- [Material shown]
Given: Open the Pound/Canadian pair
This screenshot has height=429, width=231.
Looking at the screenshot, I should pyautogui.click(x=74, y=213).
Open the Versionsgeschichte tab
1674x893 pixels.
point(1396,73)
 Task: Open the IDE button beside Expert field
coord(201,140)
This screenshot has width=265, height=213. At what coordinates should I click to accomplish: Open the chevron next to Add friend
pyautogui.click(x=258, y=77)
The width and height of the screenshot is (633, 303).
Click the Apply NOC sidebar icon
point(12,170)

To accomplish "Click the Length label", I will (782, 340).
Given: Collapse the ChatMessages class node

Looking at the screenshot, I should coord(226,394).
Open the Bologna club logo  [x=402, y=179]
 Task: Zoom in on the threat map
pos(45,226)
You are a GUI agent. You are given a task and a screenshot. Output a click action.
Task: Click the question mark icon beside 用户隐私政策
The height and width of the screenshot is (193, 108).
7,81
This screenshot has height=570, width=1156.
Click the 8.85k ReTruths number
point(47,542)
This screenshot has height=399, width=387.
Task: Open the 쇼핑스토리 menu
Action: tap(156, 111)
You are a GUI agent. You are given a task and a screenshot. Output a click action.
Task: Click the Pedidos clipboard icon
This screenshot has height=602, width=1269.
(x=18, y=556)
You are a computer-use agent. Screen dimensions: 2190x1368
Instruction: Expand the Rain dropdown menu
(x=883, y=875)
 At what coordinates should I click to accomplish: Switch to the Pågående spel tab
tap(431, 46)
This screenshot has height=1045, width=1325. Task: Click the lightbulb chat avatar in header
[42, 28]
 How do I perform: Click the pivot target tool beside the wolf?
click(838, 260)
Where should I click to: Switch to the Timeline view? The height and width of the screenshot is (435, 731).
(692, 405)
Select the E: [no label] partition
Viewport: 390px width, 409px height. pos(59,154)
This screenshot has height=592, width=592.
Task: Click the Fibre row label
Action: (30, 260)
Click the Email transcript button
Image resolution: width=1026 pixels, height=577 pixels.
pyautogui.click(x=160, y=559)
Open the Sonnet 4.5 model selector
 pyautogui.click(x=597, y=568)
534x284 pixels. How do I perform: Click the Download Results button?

- [What the task requires] In the entries from the line containing "The width and" through the last entry, swap "Timeline view" for "Calendar view" and reproduce those lines with nothing else changed.

- [Solution to the exercise]
The width and height of the screenshot is (633, 303).
Click the Apply NOC sidebar icon
point(12,170)

To accomplish "Click the Length label", I will (782, 340).
Given: Collapse the ChatMessages class node

Looking at the screenshot, I should coord(226,394).
Open the Bologna club logo  [x=402, y=179]
 Task: Zoom in on the threat map
pos(45,226)
You are a GUI agent. You are given a task and a screenshot. Output a click action.
Task: Click the question mark icon beside 用户隐私政策
The height and width of the screenshot is (193, 108).
7,81
This screenshot has height=570, width=1156.
Click the 8.85k ReTruths number
point(47,542)
This screenshot has height=399, width=387.
Task: Open the 쇼핑스토리 menu
Action: tap(156, 111)
You are a GUI agent. You are given a task and a screenshot. Output a click action.
Task: Click the Pedidos clipboard icon
This screenshot has height=602, width=1269.
(x=18, y=556)
You are a computer-use agent. Screen dimensions: 2190x1368
Instruction: Expand the Rain dropdown menu
(x=883, y=875)
 At what coordinates should I click to accomplish: Switch to the Pågående spel tab
tap(431, 46)
This screenshot has height=1045, width=1325. Task: Click the lightbulb chat avatar in header
[42, 28]
 How do I perform: Click the pivot target tool beside the wolf?
click(838, 260)
Where should I click to: Switch to the Calendar view? The height and width of the screenshot is (435, 731).
(692, 405)
Select the E: [no label] partition
Viewport: 390px width, 409px height. pos(59,154)
This screenshot has height=592, width=592.
Task: Click the Fibre row label
Action: (30, 260)
Click the Email transcript button
Image resolution: width=1026 pixels, height=577 pixels.
pyautogui.click(x=160, y=559)
Open the Sonnet 4.5 model selector
 pyautogui.click(x=597, y=568)
534x284 pixels. How do I perform: Click the Download Results button?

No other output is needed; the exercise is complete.